BH-01: Deployment Frequency Conflict

Context

The MangaAssist AI Chatbot has been running in production for 3 months. The team has a working CI/CD pipeline (see CD-01) with automated testing and blue/green deployments. The debate erupts during a sprint retrospective when the team reviews deployment metrics: the average time from merge to production is 45 minutes, but deploys only happen 2-3 times per week because the team batches changes into "release trains."

The Conflict

Stakeholder Positions

graph TD
    subgraph "Product Manager — Push for Daily Deploys"
        PM1["Competitors ship features daily"]
        PM2["Bug fixes are waiting 3-4 days for next release train"]
        PM3["Customer complaints about slow UX improvements"]
        PM4["Proposal: Deploy every merge to main immediately"]
    end

    subgraph "Architect — Push for Weekly Releases"
        AR1["More deploys = more risk = more incidents"]
        AR2["Integration testing needs a batch of changes together"]
        AR3["Blue/green rollback is tested per-release, not per-commit"]
        AR4["Proposal: Keep weekly releases, improve testing"]
    end

    subgraph "Team Lead — Concerned About Burnout"
        TL1["Team is already exhausted from on-call"]
        TL2["Each deploy requires someone watching metrics for 30 min"]
        TL3["More deploys = more on-call interruptions"]
        TL4["Proposal: 2x weekly releases with dedicated deploy owner"]
    end

    PM4 ---|"Conflict"| AR4
    PM4 ---|"Conflict"| TL4
    AR4 ---|"Partially agrees"| TL4

STAR Analysis

Situation

The AI chatbot processes ~50K conversations/day for manga product recommendations and customer support. The current weekly release cadence means: - Bug fixes wait an average of 3.5 days to reach production - Feature PRs sit in a queue, increasing merge conflicts - Prompt engineers can't iterate on RAG response quality quickly (see CD-06) - The team of 6 (2 backend, 1 frontend, 1 ML engineer, 1 DevOps, 1 prompt engineer) is stressed from batched integration testing

Task

Resolve the deployment frequency conflict between the PM (wants daily), Architect (wants weekly), and Team Lead (wants to protect the team).

Action

Step 1: Gather Data — What Do the Metrics Actually Say?

I proposed collecting 30 days of deployment data before making a decision:

Metric	Current Value	Target
Deploys per week	2.3	?
Mean time from merge to production	3.5 days	?
Deployment failure rate	8% (1 in ~12 deploys)	< 5%
Mean time to rollback	12 minutes	< 5 minutes
Hours spent on deploy-day (manual effort)	4 hours/deploy	< 0.5 hours
Incidents caused by deployments	2 in 30 days	0

Step 2: Identify the Real Problem

The data revealed the conflict wasn't about frequency — it was about manual effort per deploy: - Each deploy required someone to watch CloudWatch dashboards for 30 minutes - Integration testing was manual (click through chatbot, test 5 scenarios) - Rollback required manual CodeDeploy console access

With 4 hours of manual effort per deploy, daily deploys meant a full-time deploy engineer — which the team didn't have.

Step 3: Build a Framework — "Trust the Pipeline" Criteria

I proposed automated quality gates that would allow self-service deploys without human babysitting:

If ALL of these pass automatically, deploy proceeds without human monitoring:
1. ✅ All unit tests pass (Jest + pytest)
2. ✅ Integration tests pass (automated chatbot conversation tests)
3. ✅ Blue/green health checks pass (3/3 health checks in 60 seconds)
4. ✅ Error rate stays below baseline + 1% for 5 minutes post-deploy
5. ✅ P99 latency stays below baseline + 200ms for 5 minutes
6. ✅ No DynamoDB throttling in 5-minute window
7. ✅ LLM response quality score (LLM-as-Judge) >= baseline - 0.2

If ANY gate fails → auto-rollback, Slack notification, no human intervention needed.

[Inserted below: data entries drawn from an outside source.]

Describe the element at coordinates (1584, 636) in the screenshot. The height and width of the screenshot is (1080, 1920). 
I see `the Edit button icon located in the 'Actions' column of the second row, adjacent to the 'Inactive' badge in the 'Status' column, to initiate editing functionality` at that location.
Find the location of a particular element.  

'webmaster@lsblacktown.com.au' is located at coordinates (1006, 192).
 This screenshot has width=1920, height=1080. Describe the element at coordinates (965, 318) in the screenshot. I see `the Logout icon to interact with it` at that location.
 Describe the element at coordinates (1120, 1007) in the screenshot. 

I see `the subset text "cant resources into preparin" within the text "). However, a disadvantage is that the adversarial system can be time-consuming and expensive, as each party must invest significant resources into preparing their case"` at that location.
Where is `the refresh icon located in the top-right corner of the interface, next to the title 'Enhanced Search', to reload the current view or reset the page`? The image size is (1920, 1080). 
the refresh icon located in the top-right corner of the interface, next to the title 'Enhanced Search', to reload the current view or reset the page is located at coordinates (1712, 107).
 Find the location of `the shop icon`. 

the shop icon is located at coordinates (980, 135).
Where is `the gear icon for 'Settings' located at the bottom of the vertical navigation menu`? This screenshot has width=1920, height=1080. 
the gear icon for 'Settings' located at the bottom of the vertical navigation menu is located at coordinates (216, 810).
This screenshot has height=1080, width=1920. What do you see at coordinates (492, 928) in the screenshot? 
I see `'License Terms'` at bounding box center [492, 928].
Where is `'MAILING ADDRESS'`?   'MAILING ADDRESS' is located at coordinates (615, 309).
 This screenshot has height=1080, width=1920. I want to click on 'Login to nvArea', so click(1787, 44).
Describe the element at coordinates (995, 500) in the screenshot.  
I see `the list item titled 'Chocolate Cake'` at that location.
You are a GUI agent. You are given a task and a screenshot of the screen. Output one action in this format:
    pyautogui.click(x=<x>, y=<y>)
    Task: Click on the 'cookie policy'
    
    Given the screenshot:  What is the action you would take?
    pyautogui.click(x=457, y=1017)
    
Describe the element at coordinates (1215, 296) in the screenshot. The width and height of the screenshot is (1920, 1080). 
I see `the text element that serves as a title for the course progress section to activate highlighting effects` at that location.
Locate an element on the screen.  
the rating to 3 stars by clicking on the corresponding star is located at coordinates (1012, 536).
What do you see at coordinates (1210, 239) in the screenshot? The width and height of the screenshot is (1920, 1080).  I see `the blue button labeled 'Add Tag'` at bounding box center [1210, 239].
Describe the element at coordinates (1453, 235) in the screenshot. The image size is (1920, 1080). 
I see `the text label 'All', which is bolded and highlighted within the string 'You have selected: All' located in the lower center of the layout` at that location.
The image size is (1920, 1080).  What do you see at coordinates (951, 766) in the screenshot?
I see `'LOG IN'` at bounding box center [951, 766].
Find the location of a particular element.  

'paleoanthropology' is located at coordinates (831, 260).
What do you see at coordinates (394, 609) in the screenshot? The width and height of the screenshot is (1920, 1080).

Step 4: Negotiate the Compromise

Stakeholder	Concern	How Addressed
PM	Speed — wants daily deploys	Automated gates enable multiple deploys per day if desired
Architect	Safety — more deploys = more risk	7 automated quality gates + auto-rollback reduce risk below current manual process
Team Lead	Burnout — human monitoring per deploy	Zero human monitoring required for green-path deploys. Only alerted on failures

Step 5: Staged Rollout of the New Process

Week 1-2: Implement automated quality gates alongside existing manual process (both run)
Week 3-4: Automated gates only, manual monitoring optional (team can watch if they want)
Week 5+: Full self-service deploys. Any merge to main deploys automatically. Team monitors via Slack alerts only

Result

After implementing the automated pipeline over 4 weeks:

Metric	Before	After	Change
Deploys per week	2.3	8-12	+4x
Mean time merge → production	3.5 days	35 minutes	-99%
Deployment failure rate	8%	3%	-62%
Human effort per deploy	4 hours	5 minutes (review Slack alert)	-98%
Incidents from deploys (per month)	2	0.5	-75%
Team satisfaction (survey)	3.⅖	4.⅘	+37%

Resolution

The conflict was resolved by reframing the question:

Wrong question: "How often should we deploy?" Right question: "What level of automation makes frequent deploys safe and effortless?"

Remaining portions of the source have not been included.